As Applied—Research Participant
One case on point for applying the work requirement to Olivier is Geophysical Service Inc. v. Encana Corp., 2016 ABQB 230 [GSI], which illustrates how data recorded from natural phenomena can fit within the definition of ‘artistic or literary’ works.47 Although neurodata and seismic data are fundamentally different in the ways they are collected and processed, the core principles of the analysis remain instructive, particularly the observation by the GSI trial court that ‘data becomes a work when it [sic] is compiled’.48 The GSI court heard arguments framing the work as artistic and as literary in nature, and considered each in turn.
If Olivier sought to characterize his neurodata as an artistic work, he might rely on GSI’s finding that processed seismic field data constituted an artistic work because ‘the product [was] the result of selection or arrangement of the [raw] data, or sound recordings from the geology of the subsurface’.49 The principal difficulty with this approach is that it is only useful for characterizing the outcome neurodata as artistic, not the raw data. Moreover, Olivier himself engaged in no selection or arrangement. It is true that the raw neurodata undergo visual rendering as part of the transformation to outcome neurodata, which may appear to implicate the holding in DRG Inc v. Datafile Ltd (1987), 18 CPR (3d) 358 (FCTD), that work expressed in a visual medium is an artistic work.50 Here, however, the task of visually representing the data here fell entirely to Dr Maple. Thus, the raw neurodata are unlikely to count as an artistic work, and Olivier is unlikely to be considered an author of the outcome neurodata.

## Tasks and exercises
**A)** Rewrite the passage on neurodata and copyright from "As Applied—Research Participant" up to and including "each in turn.", putting "the participant" in place of "Olivier".
**B)** Translate this sentence from the passage on neurodata and copyright into Spanish: "Moreover, Olivier himself engaged in no selection or arrangement."
**C)** Answer these questions using the passage on neurodata and copyright:
(i) What citation does the passage give for Geophysical Service Inc. v. Encana Corp.?
(ii) Who carried out the task of visually representing the data?
(iii) Under the holding in DRG Inc v. Datafile Ltd, what kind of work is work expressed in a visual medium?

## Data entries
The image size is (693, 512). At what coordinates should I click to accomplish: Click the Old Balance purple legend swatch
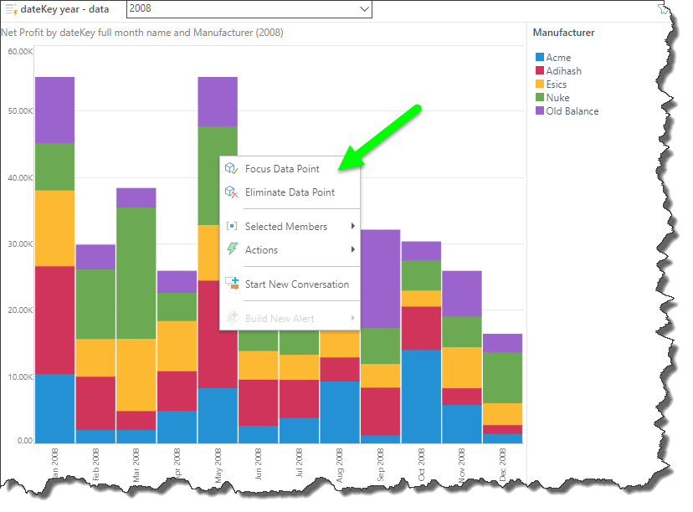pyautogui.click(x=540, y=111)

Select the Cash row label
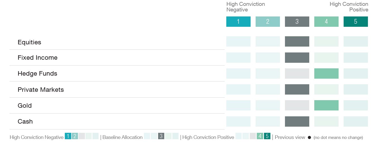25,122
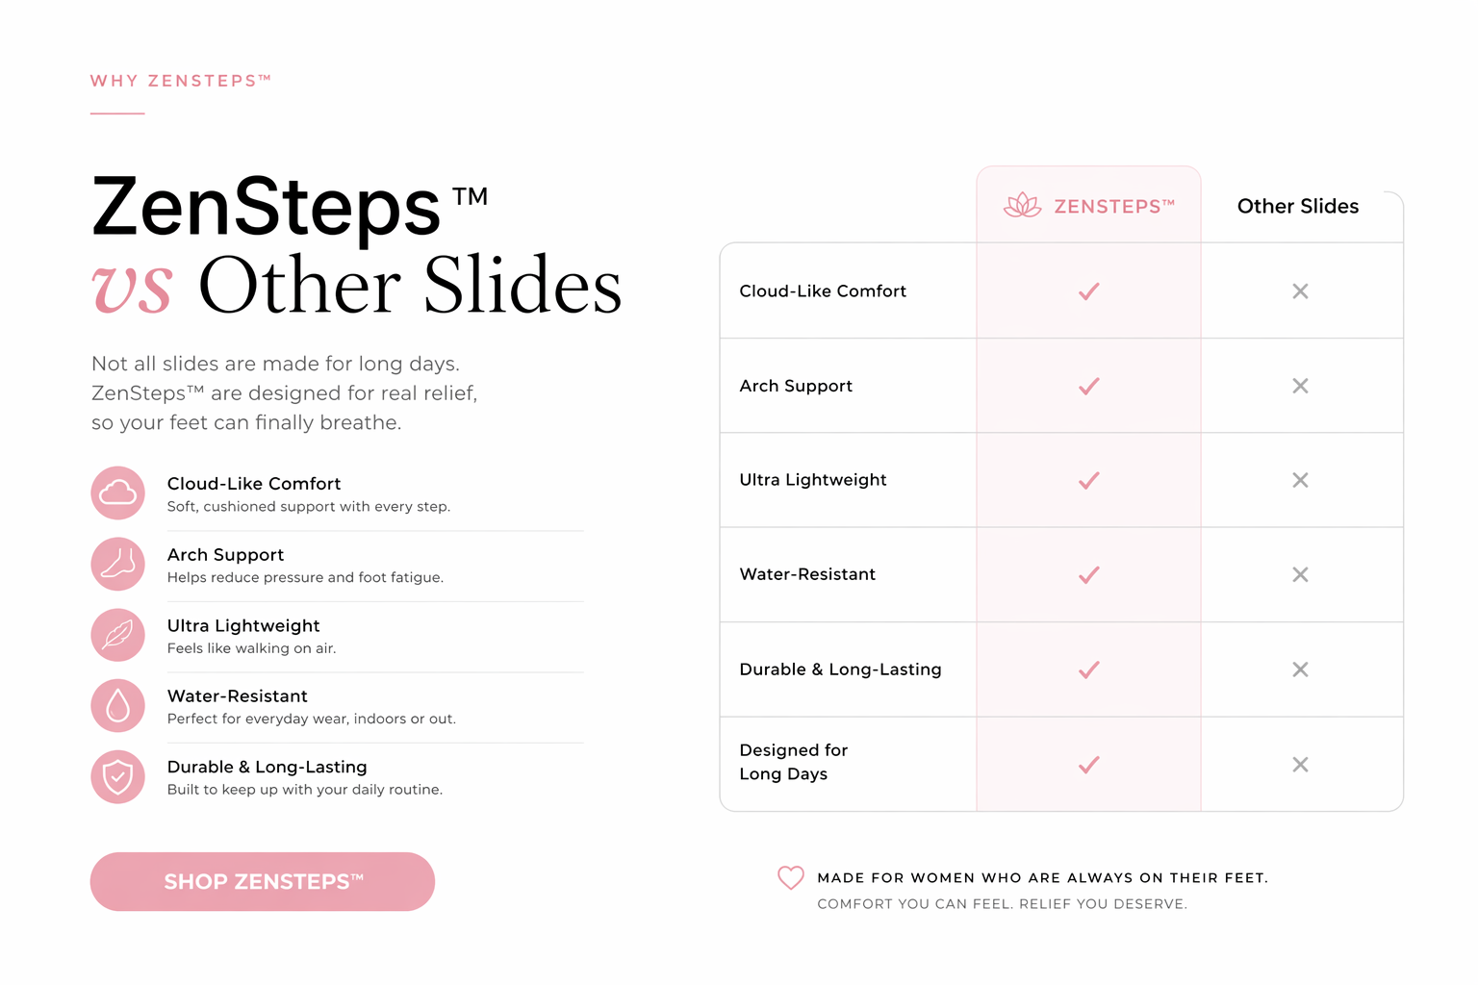Click the X mark in Ultra Lightweight row
1478x985 pixels.
click(x=1300, y=480)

## Answers to the exercises
**A)**
As Applied—Research Participant
One case on point for applying the work requirement to the participant is Geophysical Service Inc. v. Encana Corp., 2016 ABQB 230 [GSI], which illustrates how data recorded from natural phenomena can fit within the definition of ‘artistic or literary’ works.47 Although neurodata and seismic data are fundamentally different in the ways they are collected and processed, the core principles of the analysis remain instructive, particularly the observation by the GSI trial court that ‘data becomes a work when it [sic] is compiled’.48 The GSI court heard arguments framing the work as artistic and as literary in nature, and considered each in turn.

**B)** Además, el propio Olivier no realizó ninguna selección ni disposición.

**C)**
(i) 2016 ABQB 230
(ii) Dr Maple
(iii) An artistic work